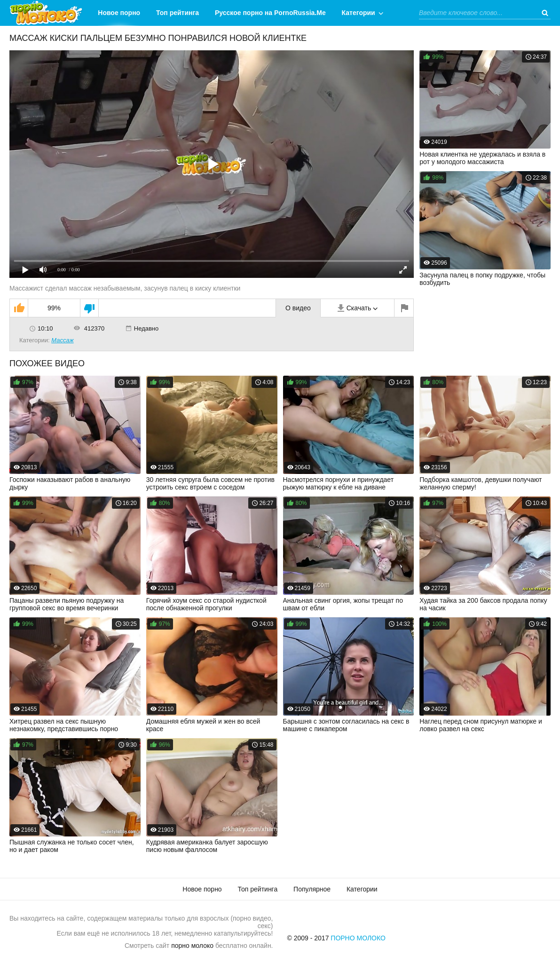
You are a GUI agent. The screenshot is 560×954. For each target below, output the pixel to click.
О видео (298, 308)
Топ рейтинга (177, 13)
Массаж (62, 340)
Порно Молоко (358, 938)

* * *

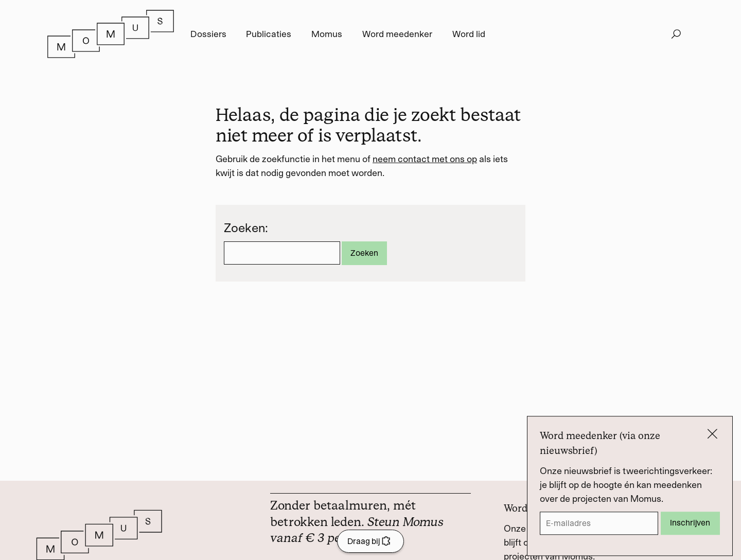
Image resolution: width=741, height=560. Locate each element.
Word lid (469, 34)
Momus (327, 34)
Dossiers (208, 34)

# WHAT THE TASK ASKS
Print the lines of data unchanged, from the line containing "You are a GUI" through the line containing "Массаж (62, 340)", including both of those lines.

# WRITTEN RESPONSE
You are a GUI agent. The screenshot is 560×954. For each target below, output the pixel to click.
О видео (298, 308)
Топ рейтинга (177, 13)
Массаж (62, 340)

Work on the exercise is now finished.